Screening of the bibliographic databases and abstracts identified 579 papers, of which 297 appeared to contain the results of population time-series studies. All of the references to the papers considered and excluded from the analysis are in Appendix 1 (available with the electronic version of this article). After detailed examination of the full paper, 57 papers were excluded for 1 or more of the following reasons: acceptable estimates but no standard errors given (n = 7); no daily data (n = 8); less than 12 months of data (n = 15); inappropriate or inadequately described control for seasonal or other environmental variables (n = 15); subgroup analysis only (n = 5); outcome or pollutant not usable (n = 3); and duplication (n = 4). From the remaining papers, we extracted our selected estimates for 4 particle-outcome pairs: 185 estimates for PM10 and daily all-cause mortality, 44 for total suspended particulates and daily mortality, 47 for black smoke and daily mortality, and 39 for PM10 and COPD admissions.

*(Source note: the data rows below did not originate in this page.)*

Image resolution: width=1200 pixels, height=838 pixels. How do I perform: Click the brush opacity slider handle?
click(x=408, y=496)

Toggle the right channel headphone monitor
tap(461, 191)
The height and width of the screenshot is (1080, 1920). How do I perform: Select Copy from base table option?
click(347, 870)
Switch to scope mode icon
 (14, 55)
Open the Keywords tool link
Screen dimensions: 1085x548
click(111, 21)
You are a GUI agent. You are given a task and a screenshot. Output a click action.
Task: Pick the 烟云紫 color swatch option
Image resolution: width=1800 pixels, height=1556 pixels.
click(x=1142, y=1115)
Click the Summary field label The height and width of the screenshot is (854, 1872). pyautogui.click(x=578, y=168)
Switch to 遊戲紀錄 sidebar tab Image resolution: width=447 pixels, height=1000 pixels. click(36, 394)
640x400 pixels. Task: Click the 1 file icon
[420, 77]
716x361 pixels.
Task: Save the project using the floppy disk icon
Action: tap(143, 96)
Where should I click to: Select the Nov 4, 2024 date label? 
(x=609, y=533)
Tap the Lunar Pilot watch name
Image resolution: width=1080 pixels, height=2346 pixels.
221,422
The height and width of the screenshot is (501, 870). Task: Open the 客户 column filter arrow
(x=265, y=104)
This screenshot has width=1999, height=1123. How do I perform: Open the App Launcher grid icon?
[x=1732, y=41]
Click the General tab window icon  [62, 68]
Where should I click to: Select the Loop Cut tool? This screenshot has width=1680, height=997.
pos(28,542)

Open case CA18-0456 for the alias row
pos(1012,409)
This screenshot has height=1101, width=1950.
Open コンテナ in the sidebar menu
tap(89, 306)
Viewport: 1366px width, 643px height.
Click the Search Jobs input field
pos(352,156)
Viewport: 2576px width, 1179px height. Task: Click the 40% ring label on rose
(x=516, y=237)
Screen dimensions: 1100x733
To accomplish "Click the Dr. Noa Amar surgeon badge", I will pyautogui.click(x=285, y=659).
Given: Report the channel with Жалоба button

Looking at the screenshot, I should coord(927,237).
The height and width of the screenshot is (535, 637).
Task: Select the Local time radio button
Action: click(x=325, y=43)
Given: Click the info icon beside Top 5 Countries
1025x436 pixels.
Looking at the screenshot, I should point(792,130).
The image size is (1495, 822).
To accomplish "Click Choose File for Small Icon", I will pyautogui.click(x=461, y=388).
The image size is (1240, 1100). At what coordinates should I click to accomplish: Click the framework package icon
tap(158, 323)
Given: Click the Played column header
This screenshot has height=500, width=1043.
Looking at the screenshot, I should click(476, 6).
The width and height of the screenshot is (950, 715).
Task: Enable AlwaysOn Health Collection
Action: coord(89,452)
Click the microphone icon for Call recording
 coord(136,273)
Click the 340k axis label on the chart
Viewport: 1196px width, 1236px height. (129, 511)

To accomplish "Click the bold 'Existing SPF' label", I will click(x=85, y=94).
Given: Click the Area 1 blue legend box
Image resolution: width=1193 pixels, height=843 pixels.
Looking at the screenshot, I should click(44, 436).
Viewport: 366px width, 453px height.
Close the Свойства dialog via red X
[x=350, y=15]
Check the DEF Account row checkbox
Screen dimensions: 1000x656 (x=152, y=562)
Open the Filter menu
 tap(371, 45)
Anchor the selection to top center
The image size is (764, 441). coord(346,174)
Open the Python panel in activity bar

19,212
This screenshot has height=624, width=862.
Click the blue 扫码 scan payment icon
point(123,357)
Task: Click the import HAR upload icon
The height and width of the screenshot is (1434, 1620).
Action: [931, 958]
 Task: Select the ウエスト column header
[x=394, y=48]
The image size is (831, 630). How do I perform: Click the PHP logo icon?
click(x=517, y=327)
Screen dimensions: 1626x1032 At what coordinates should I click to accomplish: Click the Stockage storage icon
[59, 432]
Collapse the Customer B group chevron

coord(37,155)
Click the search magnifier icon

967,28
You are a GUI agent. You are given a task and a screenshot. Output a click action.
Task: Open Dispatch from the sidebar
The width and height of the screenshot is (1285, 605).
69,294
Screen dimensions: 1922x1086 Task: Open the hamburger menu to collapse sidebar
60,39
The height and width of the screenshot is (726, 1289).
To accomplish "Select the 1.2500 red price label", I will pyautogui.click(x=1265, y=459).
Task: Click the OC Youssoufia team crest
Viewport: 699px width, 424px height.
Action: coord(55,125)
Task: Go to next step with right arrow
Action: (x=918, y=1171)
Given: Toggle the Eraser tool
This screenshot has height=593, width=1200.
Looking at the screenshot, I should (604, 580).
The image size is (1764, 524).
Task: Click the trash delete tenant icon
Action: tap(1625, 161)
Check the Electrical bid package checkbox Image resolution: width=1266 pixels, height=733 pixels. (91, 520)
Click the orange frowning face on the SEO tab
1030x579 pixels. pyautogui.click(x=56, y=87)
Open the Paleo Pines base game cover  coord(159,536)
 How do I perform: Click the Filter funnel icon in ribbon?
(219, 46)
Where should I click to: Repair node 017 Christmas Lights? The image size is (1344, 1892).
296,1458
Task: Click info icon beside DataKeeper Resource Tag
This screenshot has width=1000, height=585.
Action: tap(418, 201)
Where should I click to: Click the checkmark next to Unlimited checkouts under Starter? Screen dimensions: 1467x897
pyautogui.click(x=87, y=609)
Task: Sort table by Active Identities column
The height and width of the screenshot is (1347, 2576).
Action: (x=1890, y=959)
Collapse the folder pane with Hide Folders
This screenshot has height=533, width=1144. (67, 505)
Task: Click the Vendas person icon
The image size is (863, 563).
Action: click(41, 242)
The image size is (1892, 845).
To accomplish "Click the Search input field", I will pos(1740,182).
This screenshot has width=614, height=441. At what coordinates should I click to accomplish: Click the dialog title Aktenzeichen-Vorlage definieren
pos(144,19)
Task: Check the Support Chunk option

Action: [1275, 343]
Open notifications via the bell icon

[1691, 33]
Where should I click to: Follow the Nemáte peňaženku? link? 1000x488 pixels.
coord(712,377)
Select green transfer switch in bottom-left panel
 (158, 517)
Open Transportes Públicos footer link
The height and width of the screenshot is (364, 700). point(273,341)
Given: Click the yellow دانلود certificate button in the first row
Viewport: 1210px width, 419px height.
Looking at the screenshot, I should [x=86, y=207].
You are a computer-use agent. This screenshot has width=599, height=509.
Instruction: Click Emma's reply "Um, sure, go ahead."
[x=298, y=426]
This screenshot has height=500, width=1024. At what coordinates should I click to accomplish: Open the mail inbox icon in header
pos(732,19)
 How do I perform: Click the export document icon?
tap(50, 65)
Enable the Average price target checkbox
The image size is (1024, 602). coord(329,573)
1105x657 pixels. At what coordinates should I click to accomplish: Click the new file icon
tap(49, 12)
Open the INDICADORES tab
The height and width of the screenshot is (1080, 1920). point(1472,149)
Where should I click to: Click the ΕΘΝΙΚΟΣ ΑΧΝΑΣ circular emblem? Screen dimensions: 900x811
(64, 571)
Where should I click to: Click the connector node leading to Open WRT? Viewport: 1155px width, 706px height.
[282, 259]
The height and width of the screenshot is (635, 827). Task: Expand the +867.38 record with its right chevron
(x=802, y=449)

For daily mortality, 111 estimates for PM10 were from the 2 multicity population studies APHEA,18 and NMMAPS.19 Only 12 studies had been published before 1995, the majority of these for total suspended particulates and daily mortality.
Our search for panel studies yielded 193 papers, of which 95 papers presented relevant results. None was excluded on quality or technical grounds. Forty papers provided estimates for PM10 and peak expiratory flow, and 38 for PM10 and cough. For peak expiratory flow and cough, 28 estimates were obtained from the multicity PEACE study.20
The summary estimates for the selected coefficients are shown in Table 1. All of the references, lags, and estimates used in this analysis are in Appendix 2 (available with the electronic version of this paper). For the single-city studies, Table 1 also shows the P values for the tests of asymmetry and the effect on the estimate of adjusting for this asymmetry. We found visual and statistical evidence of funnel plot asymmetry for daily mortality associated with all 3 particle measures (PM10, total suspended particulates, and black smoke) (Fig. 1A–C). Adjustment for asymmetry using the trim-and-fill technique reduced the estimate (for a 10-μg/m3 increment of pollution) for PM10 and daily mortality from 1.006 to 1.005, and for black smoke and daily mortality from 1.006 to 1.005. The estimate for total suspended particulates and daily mortality did not change, however. When the estimates for single- and multicity cities were combined, there was no suggestion of asymmetry and the adjusted estimate remained at 1.006. The single-city summary estimate for PM10 and daily mortality was larger than that reported by NMMAPS but similar to that reported by APHEA.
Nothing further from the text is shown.